Re: [PATCH 2/3] add new Git::Repo API

Jakub Narebski <jnareb@xxxxxxxxx> · Wed, 16 Jul 2008 20:21:55 +0200

[Here is promised patch review]

On Fri, 11 July 2008, Lea Wiemann wrote:

>  create mode 100644 perl/Git/Commit.pm
>  create mode 100644 perl/Git/Object.pm
>  create mode 100644 perl/Git/Repo.pm
>  create mode 100644 perl/Git/RepoRoot.pm
>  create mode 100644 perl/Git/Tag.pm

Does splitting into many small files is really necessary?

>  create mode 100755 t/t9710-perl-git-repo.sh
>  create mode 100755 t/t9710/test.pl

Good that you provided test suite.

> diff --git a/perl/Git/Commit.pm b/perl/Git/Commit.pm
> new file mode 100644
> index 0000000..a9bc304
> --- /dev/null
> +++ b/perl/Git/Commit.pm
> @@ -0,0 +1,163 @@
> +=head1 NAME
> +
> +Git::Commit - Object-oriented interface to Git commit objects.
> +
> +=cut
> +
> +use strict;
> +use warnings;
> +
> +
> +package Git::Commit;
> +
> +use base qw(Git::Object);
> +
> +use constant _MESSAGE => 'M';
> +use constant _ENCODING => 'E';
> +use constant _TREE => 'T';
> +use constant _PARENTS => 'P';
> +use constant _AUTHOR => 'A';
> +use constant _COMMITTER => 'C';

What is this for? Why not keep content of commit headers keyed under
their names? It would be much simpler code, and I don't think the
above buys anything in terms of performance.
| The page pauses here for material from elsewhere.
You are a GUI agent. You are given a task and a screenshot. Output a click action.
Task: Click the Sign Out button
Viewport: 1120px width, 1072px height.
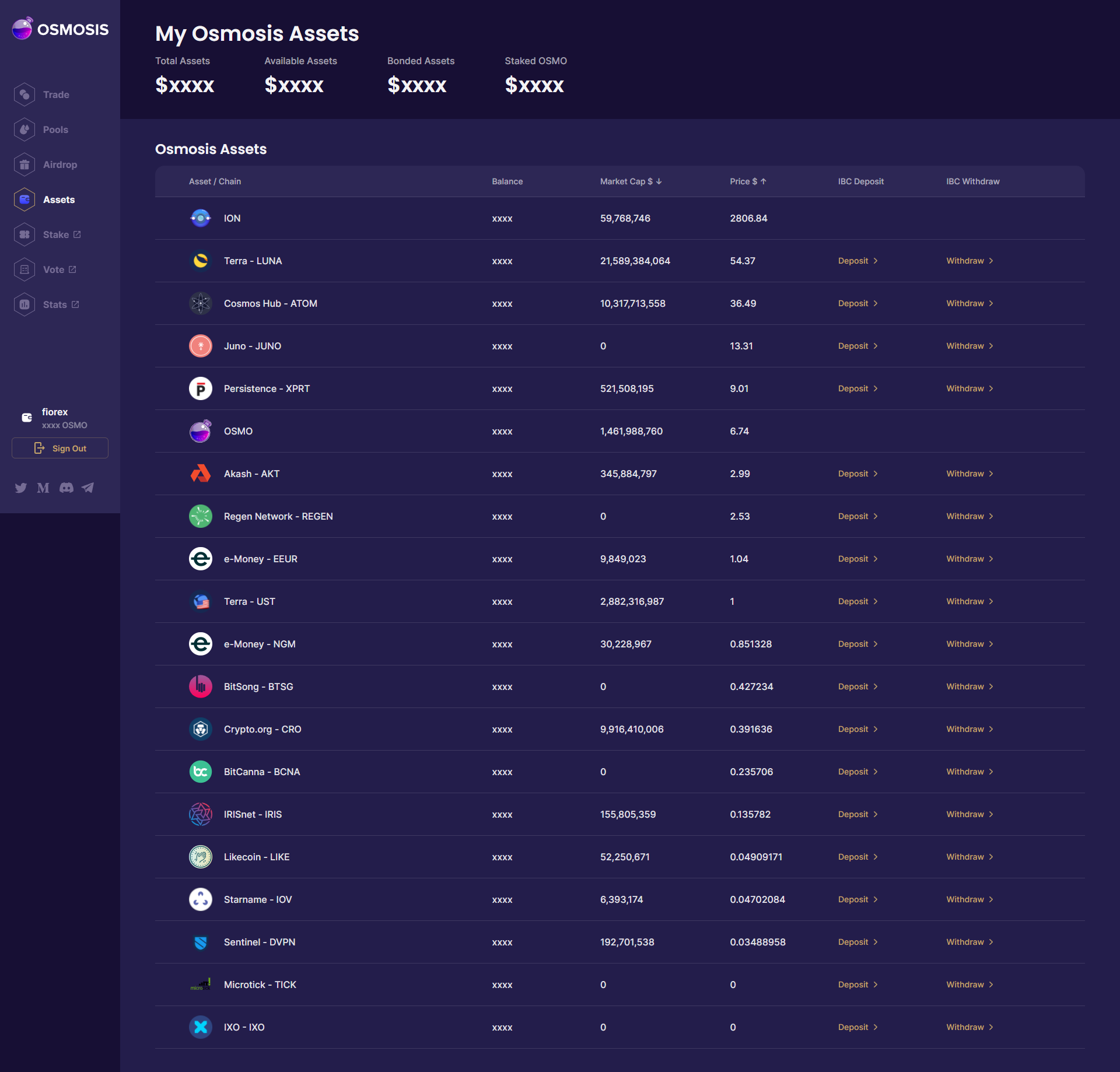(60, 448)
There is another thing to consider: commit object and tag object format
was deliberately (I think) designed to be *extensible* (in a way).
You can add new headers, and old git binary should simply ignore
unknown headers.  This is what allowed us to add 'encoding' header
to commit object, and propose 'keyword' header to tag object (which
was to be used for notes / post-factum annotations).

> +# Keep documentation in one place to save space.
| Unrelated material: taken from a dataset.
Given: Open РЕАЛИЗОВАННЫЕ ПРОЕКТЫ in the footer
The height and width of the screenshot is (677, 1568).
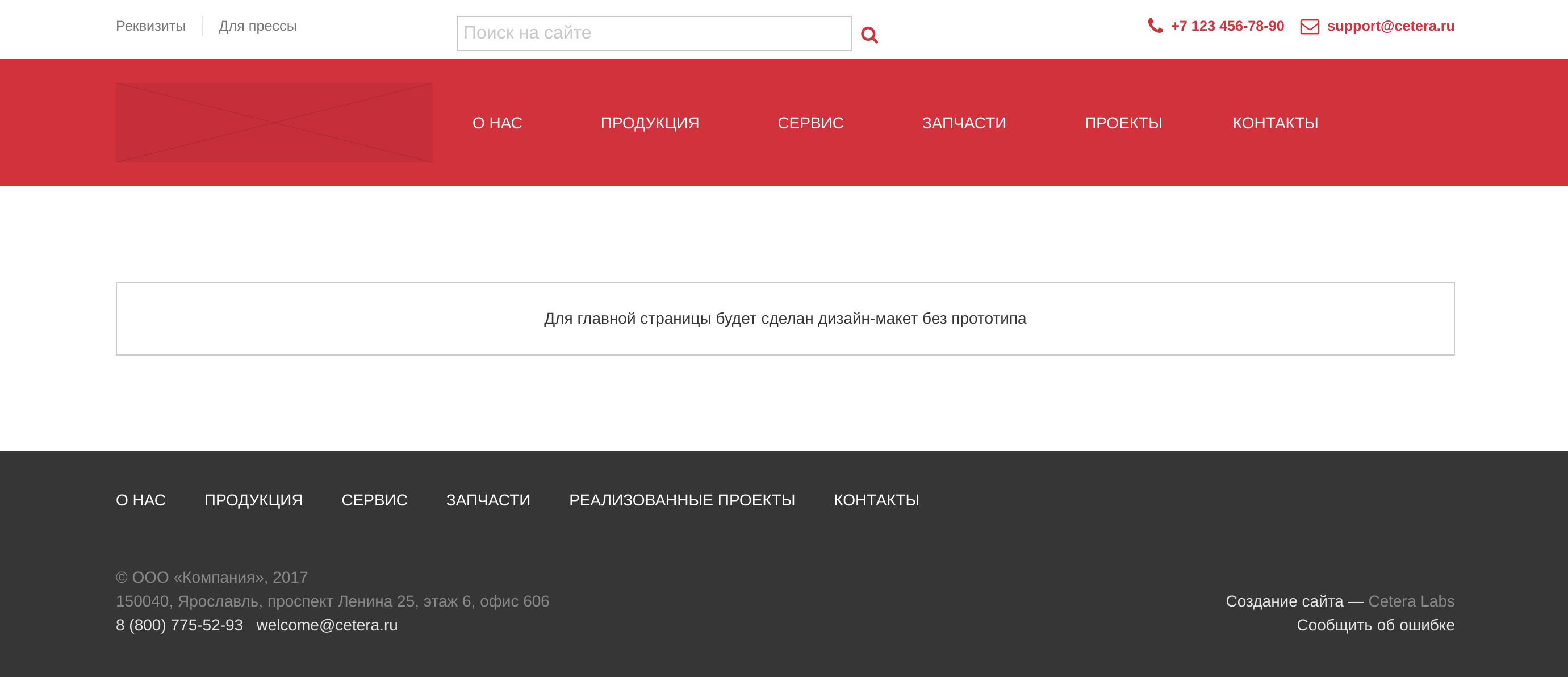Looking at the screenshot, I should 681,500.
Errrrr... that is a stupid idea, and even more stupid reasoning.

Embedded PODs in Perl modules serve as sort of literate programming,
serving to describe code (technical/usage documentation) in addition
to comments in code.

> +=item $commit = Git::Commit->new($repo, $sha1)
> +
> +Return a new Git::Commit instance for a commit object with $sha1 in
> +repository $repo.
> +
> +Calls to this method are free, since it does not check whether $sha1
> +exists and has the right type.  However, accessing any of the commit
> +object's properties will fail if $sha1 is not a valid commit object.
> +
> +Note that $sha1 must be the SHA1 of a commit object; tag objects are
> +not dereferenced.

The technique you use has a name, and it is (IIUC) "lazy evaluation".
By the way, wouldn't it be better to make this method internal, and
use instead the following code to generate Git::Commit object

  $commit = $repo->commit($sha1);

> +=item $obj->repo
> +=item $obj->sha1

Those do not access the repository, isn't it?

> +=item $commit->tree
> +
> +Return the tree this commit object refers to.

I think you should say there explicitely that it is SHA-1 of tree
(tree object identifier) that is returned.  Isn't it?

By the way I think it should be mentioned explicitly in documentation
which methods cause "instantation" (which cause evaluation).

[The fact that documentation is separated from code means that
 I cannot easily tell and write if code match documentation]

> +=item $commit->parents
> +
> +Return a list of zero or more parent commit objects.  Note that commit
> +objects stringify to their respective SHA1s, so you can alternatively
> +treat this as a list of SHA1 strings.

Array or arrayref?

There is little inconsistency that tree object is (from the lack of
Git::Tree object) returned as SHA1, and parents as objects.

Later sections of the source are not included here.